The Mikado has plainly enjoyed her lunch: “Deep fried southern sushi,” she explains, licking her lips. Her lunch? Surely the Mikado is a man?
Not in this revival of the Watermill’s Hot Mikado she isn’t. To play the part, the Watermill has wheeled in the highly and widely experienced Melanie Marshall, pictured. Face plastered in white Geisha make-up, and dressed in a revealing, and definitely non-regal miniskirt (“If Gilbert and Sullivan could see me now,” she says wickedly, blinking enormous eyelashes), Ms Marshall is a sight never to be forgotten, quite apart from her strong vocal performance. And the scenes where she encounters Karen Mann’s crimson clothed, snarling Katasha are decidedly not for the faint-hearted.
First staged three years ago, this production was designed to tour to larger theatres across the country.

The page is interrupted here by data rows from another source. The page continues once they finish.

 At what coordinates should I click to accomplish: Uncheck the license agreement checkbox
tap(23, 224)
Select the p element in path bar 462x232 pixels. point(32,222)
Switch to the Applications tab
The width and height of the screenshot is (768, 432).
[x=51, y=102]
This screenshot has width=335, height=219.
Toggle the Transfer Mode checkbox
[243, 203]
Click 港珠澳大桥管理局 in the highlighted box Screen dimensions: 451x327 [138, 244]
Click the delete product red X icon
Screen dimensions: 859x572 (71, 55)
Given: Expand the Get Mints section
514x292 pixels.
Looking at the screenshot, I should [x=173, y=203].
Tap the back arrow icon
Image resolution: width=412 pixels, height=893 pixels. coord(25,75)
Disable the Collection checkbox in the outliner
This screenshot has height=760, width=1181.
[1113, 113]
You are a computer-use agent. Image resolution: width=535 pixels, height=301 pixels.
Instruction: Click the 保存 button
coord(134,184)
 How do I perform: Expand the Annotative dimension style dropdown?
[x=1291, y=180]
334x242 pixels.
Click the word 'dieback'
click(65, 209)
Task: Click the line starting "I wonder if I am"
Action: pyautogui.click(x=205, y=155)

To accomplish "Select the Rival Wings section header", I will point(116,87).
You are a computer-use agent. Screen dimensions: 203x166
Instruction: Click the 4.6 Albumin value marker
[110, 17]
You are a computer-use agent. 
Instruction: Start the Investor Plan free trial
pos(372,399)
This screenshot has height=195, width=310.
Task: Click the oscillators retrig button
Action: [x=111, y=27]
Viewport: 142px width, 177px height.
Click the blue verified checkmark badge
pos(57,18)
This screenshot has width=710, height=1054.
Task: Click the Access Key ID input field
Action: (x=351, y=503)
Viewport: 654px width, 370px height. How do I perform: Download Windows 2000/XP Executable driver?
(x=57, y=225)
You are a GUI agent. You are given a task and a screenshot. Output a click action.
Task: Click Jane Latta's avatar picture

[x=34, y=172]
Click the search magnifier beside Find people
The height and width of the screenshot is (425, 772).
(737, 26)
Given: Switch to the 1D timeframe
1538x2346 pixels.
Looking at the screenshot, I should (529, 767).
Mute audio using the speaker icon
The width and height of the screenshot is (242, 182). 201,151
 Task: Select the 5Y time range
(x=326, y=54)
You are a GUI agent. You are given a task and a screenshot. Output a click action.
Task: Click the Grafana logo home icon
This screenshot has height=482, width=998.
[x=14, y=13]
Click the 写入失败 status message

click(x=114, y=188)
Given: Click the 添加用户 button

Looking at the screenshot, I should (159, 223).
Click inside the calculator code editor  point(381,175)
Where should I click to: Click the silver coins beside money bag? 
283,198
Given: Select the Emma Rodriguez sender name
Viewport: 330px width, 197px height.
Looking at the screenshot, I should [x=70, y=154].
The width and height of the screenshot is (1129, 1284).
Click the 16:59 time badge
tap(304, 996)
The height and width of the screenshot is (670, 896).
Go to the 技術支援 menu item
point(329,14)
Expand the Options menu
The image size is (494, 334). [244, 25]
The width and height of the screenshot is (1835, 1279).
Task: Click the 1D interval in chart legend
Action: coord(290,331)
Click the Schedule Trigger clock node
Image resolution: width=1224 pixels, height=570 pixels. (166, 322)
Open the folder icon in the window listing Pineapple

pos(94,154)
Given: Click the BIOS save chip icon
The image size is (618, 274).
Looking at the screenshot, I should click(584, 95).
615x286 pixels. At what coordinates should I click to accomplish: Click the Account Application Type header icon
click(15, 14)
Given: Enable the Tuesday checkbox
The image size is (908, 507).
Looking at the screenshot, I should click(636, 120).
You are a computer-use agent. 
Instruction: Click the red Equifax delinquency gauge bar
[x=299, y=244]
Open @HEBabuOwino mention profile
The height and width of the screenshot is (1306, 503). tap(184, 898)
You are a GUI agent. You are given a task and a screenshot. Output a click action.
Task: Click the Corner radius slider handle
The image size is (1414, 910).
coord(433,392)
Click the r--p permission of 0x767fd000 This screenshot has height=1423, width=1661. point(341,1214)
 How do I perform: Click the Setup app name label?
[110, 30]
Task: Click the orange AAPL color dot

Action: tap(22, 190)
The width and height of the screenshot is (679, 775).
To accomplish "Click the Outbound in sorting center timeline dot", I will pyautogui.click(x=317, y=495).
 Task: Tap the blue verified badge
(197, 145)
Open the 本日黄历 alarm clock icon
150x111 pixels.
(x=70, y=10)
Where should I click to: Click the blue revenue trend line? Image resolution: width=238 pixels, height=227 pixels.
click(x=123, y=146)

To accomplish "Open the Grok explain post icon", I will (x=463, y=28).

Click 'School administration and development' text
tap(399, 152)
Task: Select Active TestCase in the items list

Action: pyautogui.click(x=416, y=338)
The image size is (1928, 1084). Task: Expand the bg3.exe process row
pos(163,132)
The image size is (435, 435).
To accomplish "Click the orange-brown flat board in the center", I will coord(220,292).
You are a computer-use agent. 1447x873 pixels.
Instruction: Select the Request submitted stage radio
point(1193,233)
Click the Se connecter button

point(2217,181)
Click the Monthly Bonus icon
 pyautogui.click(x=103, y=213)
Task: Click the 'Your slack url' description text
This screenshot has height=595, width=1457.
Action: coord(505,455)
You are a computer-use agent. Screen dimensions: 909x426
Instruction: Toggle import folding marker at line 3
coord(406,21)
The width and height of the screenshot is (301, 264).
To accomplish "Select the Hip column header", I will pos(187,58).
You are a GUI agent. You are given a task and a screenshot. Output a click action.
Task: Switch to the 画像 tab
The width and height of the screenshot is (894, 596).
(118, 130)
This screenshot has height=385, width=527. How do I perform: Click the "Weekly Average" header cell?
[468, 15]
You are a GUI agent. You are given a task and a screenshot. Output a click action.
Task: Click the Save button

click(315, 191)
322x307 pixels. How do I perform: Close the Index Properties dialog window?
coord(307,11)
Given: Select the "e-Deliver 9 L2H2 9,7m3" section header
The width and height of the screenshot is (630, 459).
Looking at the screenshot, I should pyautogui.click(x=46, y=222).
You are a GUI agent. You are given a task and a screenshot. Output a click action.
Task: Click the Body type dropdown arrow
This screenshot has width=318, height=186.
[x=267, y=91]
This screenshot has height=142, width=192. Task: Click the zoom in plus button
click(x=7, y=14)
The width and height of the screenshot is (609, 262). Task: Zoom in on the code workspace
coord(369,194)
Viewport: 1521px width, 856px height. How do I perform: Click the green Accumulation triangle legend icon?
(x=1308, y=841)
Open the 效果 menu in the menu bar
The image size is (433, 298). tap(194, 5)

In the event, funding wasn’t available, but now the tour is set, with just a brief run-in period at the Watermill itself. As before, direction and choreography are by Craig Revel Horwood, with inspired and irreverent musical arrangements from Sarah Travis. If anything, the show is hotter, steamier, and even more ‘in yer face’ than it was the first time around – director and arranger have worked together on Sunset Boulevard and Spend Spend Spend! in the meantime, and the increased confidence shows. Topped in a saucy hat, Travis presides at the piano, and gleefully plays fast and loose with Sullivan’s tempi, as styles range from big band to jazz to soul. Tit-Willow gets a particularly revolutionary makeover. Instrumentation has been adjusted to fit the cast, all of whom match up to the considerable demands made of them – as always in a Watermill musical, the performers are required to act, dance, and play at least one instrument to professional standard.
There’s also lots of invention in Revel Horwood’s choreography, as Hot Mikado’s succession of colourful characters appear. First to shatter the Japanese decorum are the three little maids Pitti-Sing (Cassie Pearson), Peep-Bo (Georgina Field), and Yum-Yum (Abiona Omonua, particularly impressive in this, her professional debut). Demure young ladies these are not, especially on the arrival of bare-chested, hunky Nanki-Poo (Dominic Tighe). As for Ko-Ko’s wheeler-dealering for high office with Pooh-Bah (Julian Littman), the exchanges show that Gilbert’s satire is as relevant as ever. Ko-Ko (Jeffrey Harmer), bless him, gives off the air of a gentle, old-fashioned Oxford academic, ill prepared for the machinations he is sucked into.
A hot Mikado indeed: nobody can possibly argue with that description of this pulsating, rumbustious revival.